In no particular order, here’s a look at some of the best conservative books of 2013.
1. The Frackers: The Outrageous Inside Story of the New Billionaire Wildcatters by Gregory Zuckerman
Zuckerman’s gripping tale is a story of men who risked everything they had, and in many cases won (or lost) fortunes betting against the conventional wisdom: That perfecting fracking would be a revolutionary improvement in the means of harvesting more fossil fuel (not the wind/solar/geothermal sources the best and brightest tell us are the future) that would do more for the American energy business than anyone could have foreseen even 15 years ago.
“Creative destruction can render public policies irrelevant, as seems to be the case with several decades of conventional-wisdom energy policy,” noted Michael Barone in National Review. “It reminds us that people with ingenuity and daring can reshape the world in ways few can imagine.”
2. Inventing Freedom: How the English-Speaking Peoples Made the Modern World by Daniel Hannan
The Conservative British politician who defends the ideals of the Anglosphere as elegantly as anyone on either side of the Atlantic says it is mostly the values and institutions of the English-speaking peoples –including respect for individual freedoms and property rights — that underpin what conservatives treasure most about contemporary society. “A thought-provoking and stirring read,” said The Blaze.
3. The Idealist: Jeffrey Sachs and the Quest to End Poverty by Nina Munk
Economist Jeffrey Sachs is the rock star of Third World anti-poverty programs — just ask his rock-star buddy, Bono.
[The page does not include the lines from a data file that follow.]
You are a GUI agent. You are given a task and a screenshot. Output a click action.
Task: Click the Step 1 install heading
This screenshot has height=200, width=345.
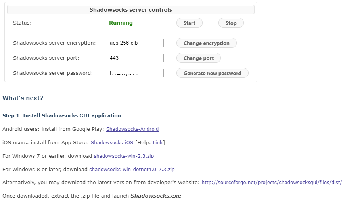pyautogui.click(x=61, y=116)
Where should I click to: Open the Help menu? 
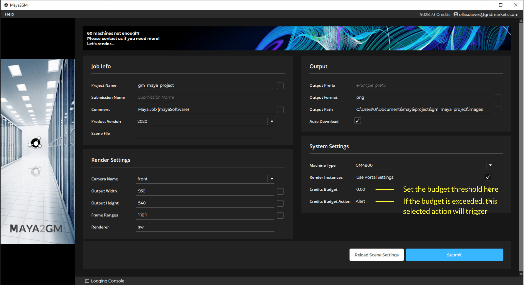click(x=9, y=14)
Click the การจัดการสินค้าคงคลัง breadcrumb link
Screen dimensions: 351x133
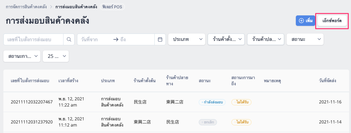coord(26,7)
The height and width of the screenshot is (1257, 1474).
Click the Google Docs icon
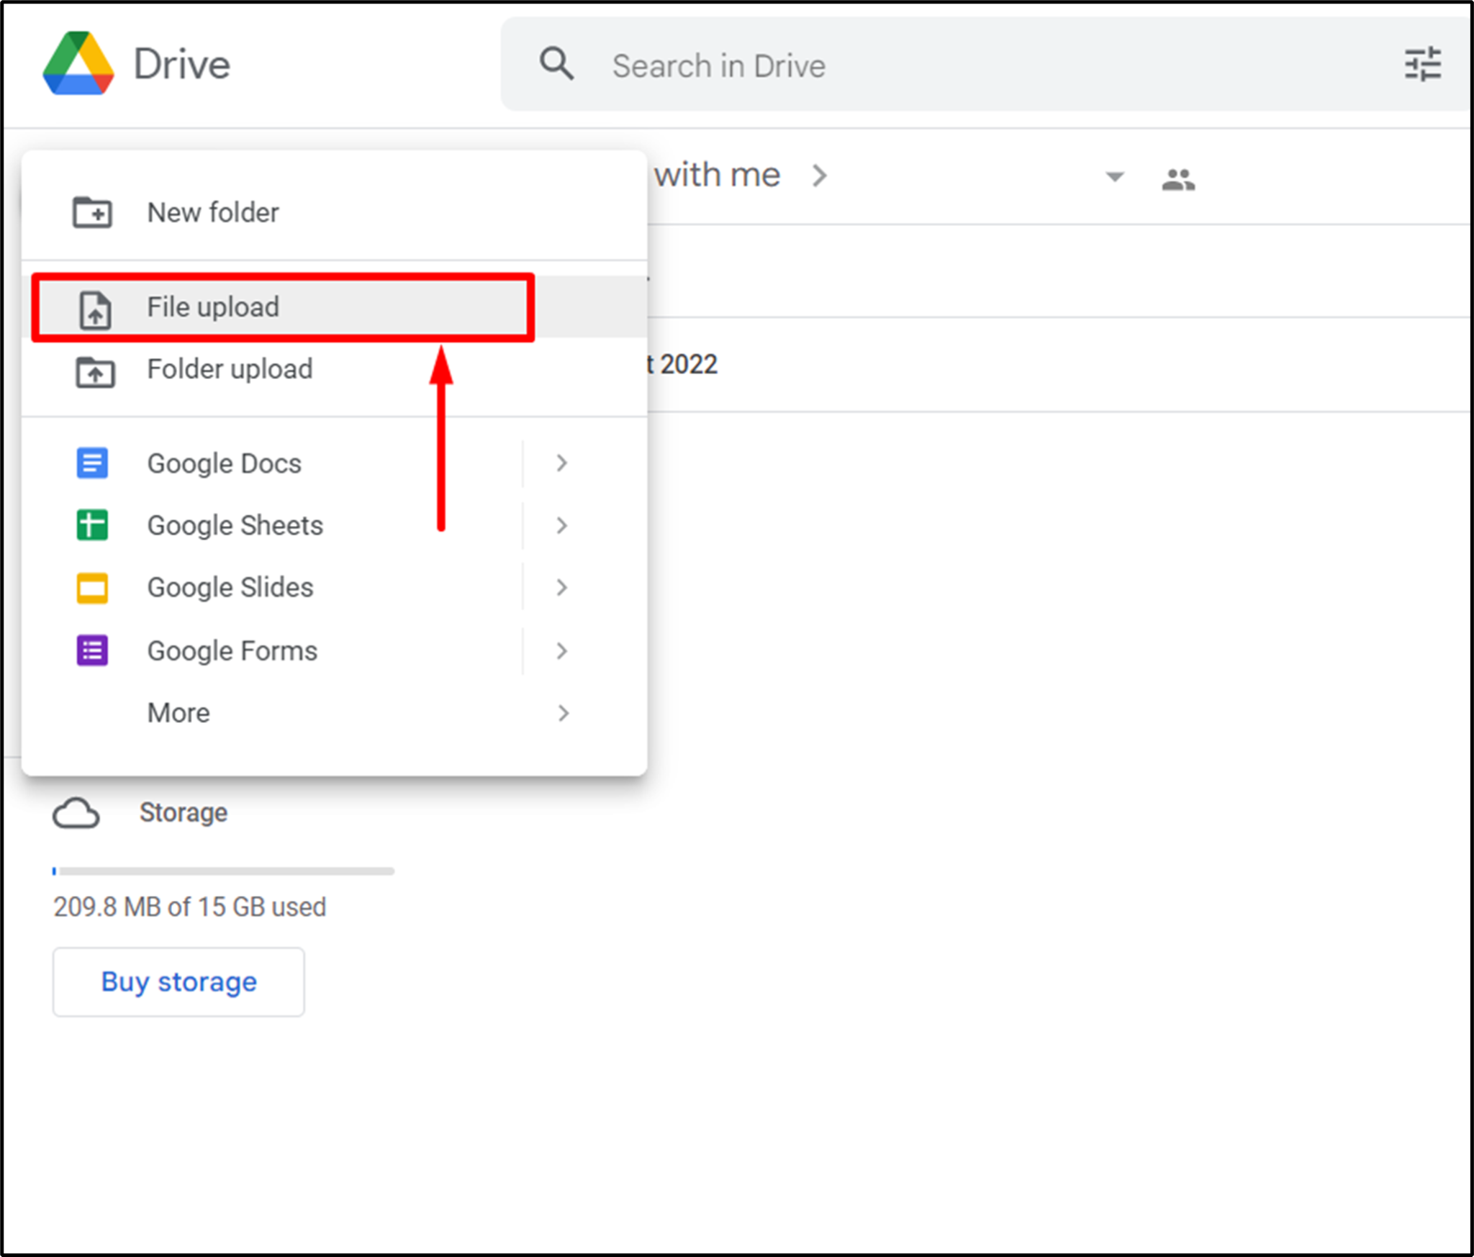click(91, 463)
Over a six-year period, Munk chronicles his failure, as he attempts to fix Africa with a series of “model villages,” to realize that outsider development schemes are not the answer to the continent’s longstanding and deeply rooted problems. Commentary’s Armin Rosen called the book “a readable and fast-paced chronicle of the real-world consequences of elite intellectual arrogance.”
4. Things That Matter: 30 Years of Passions, Pastimes and Politics by Charles Krauthammer
“A marvelous, and at times moving, collection” said Commentary about this long-awaited debut omnibus of the syndicated columnist’s work, which carries a surprising amount of whimsical and biographical material, such as the story of how, when he was a student at Harvard Medical School and suffered an accident that left him paralyzed, he completed his studies and became a psychiatrist.
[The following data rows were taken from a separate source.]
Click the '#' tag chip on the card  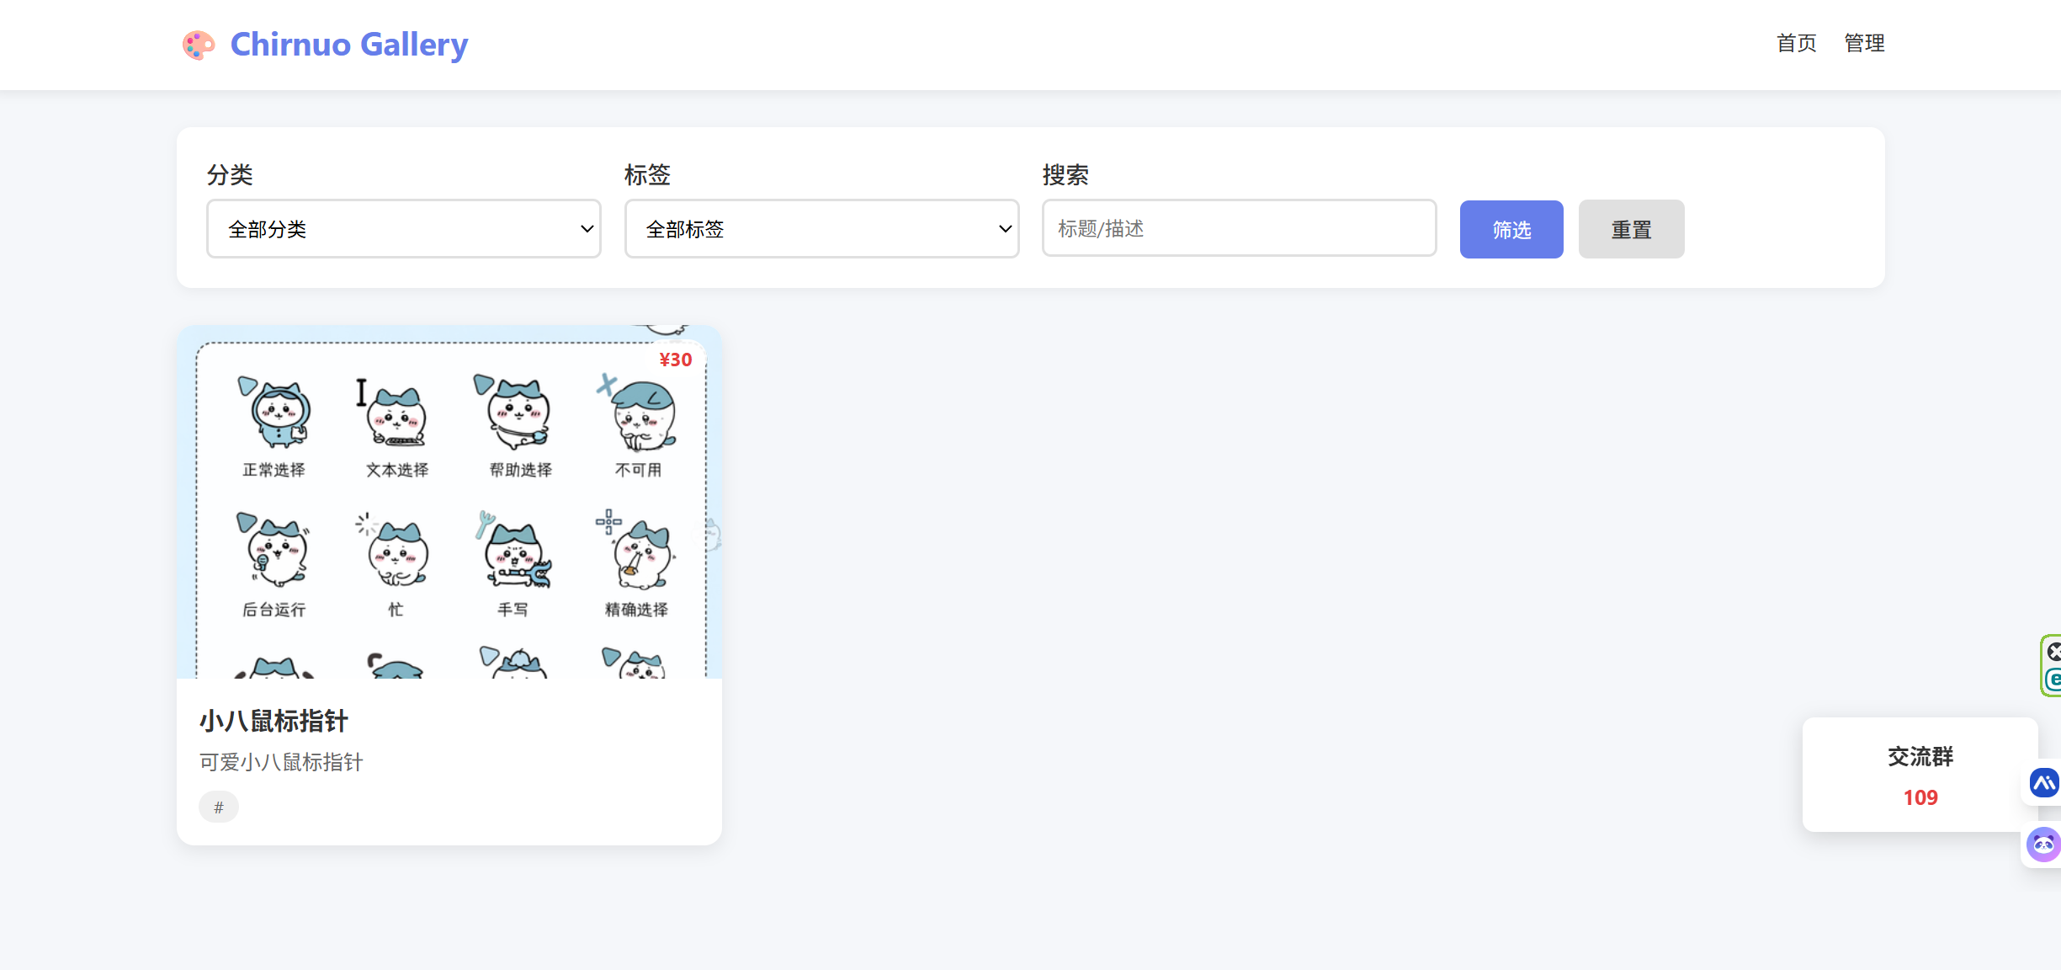(219, 806)
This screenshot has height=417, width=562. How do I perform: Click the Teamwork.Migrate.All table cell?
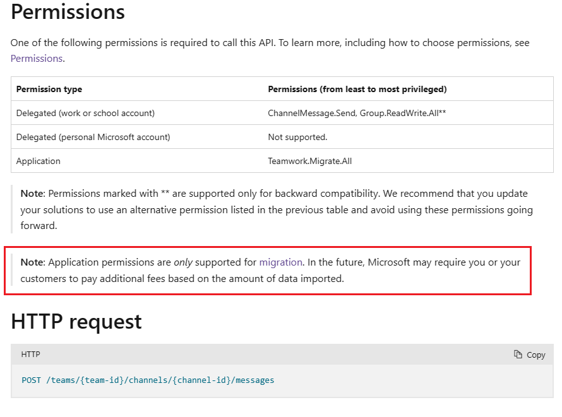pos(311,161)
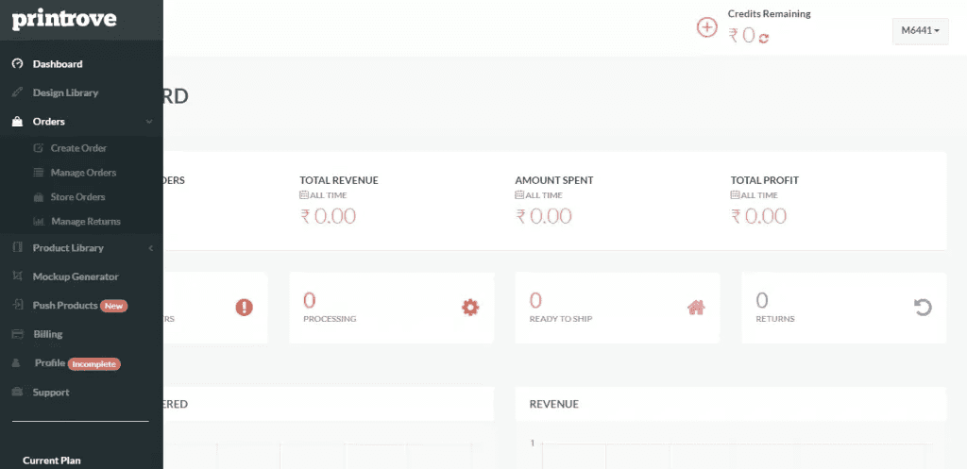
Task: Click the add credits plus icon
Action: point(706,27)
5. Revolutionary Summer: The Birth of American Independence by Joseph J. Ellis
As Jefferson, Franklin and Adams met in Philadelphia, the overwhelming odds against the ragtag Continental Army were becoming alarmingly obvious. A roaring history of the founding makes a familiar story exciting and suspenseful. “Superb and dramatic,” ruled the Wall Street Journal.
Where did our conventions about political faultlines begin? By returning to the 18th century and its debates over monarchism and the French and American Revolutions, former Bush administration official and scholar Levin delivers a surprisingly contemporary take on our current divisions.
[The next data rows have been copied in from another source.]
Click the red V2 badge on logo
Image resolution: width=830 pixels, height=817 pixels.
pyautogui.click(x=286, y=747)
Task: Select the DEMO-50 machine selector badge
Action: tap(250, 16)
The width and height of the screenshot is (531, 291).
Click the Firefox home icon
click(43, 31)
“A readable intellectual history that fairly crackles with contemporary relevance,” said The American Conservative, adding that this is “the must-read book of the year for conservatives.”
7. Margaret Thatcher: The Authorized Biography, From Grantham to the Falklands by Charles Moore
Volume one of the projected two-volume set, written with years of direct access to Lady Thatcher herself, is a work by a “true artist,” wrote The American Spectator. Moore shook off his early doubts about the Tory standard bearer for capitalism to produce “a masterpiece of the biographer’s art.”
8. American Gun: A History of the US in Ten Firearms by Chris Kyle
The late sniper who was killed last February was, at the time of his death, just finishing this look back at the crucial role played by such weapons as the Springfield 1903 rifle and the Colt .45 revolver in the winning of the West, the American Revolution, the Civil War and other historical fulcrums.
“Immersive reading,” said Publishers Weekly, noting that Kyle “brings to life the infamous shootout at the O.K. Corral and the Battle of Cowpens during the American Revolution, recounting close calls, colossal errors, and the weapons that gave one side a key advantage over another.”
9. Coolidge by Amity Shlaes
American history might have been very different if Calvin Coolidge, unlike his statist successor Herbert Hoover, had been president when the Great Crash of 1929 happened and wrought the kind of panic that Cool Cal proved largely impervious to as president.
The Coolidge years represent the country’s most distilled experiment in supply-side economics—and the doctrine’s most conspicuous success. That success is the central Coolidge legacy, brought home with telling authority in Ms. Shlaes’s work. This book’s time is propitious.
10. America 3.0: Rebooting American Prosperity in the 21st Century — Why America’s Greatest Days Are Yet to Come by James C. Bennett and Michael J. Lotus.
After the federal government’s welfare-state model goes broke, what then? By 2040, argue the authors, America will return to its decentralized roots from the state level up, only this time with a highly networked charge that will enable innovation at an undreamed-of pace, with the income tax repealed and replaced by consumption taxes. “A very important evergreen book making a strong case for [the authors’] myriad arguments,” said National Review.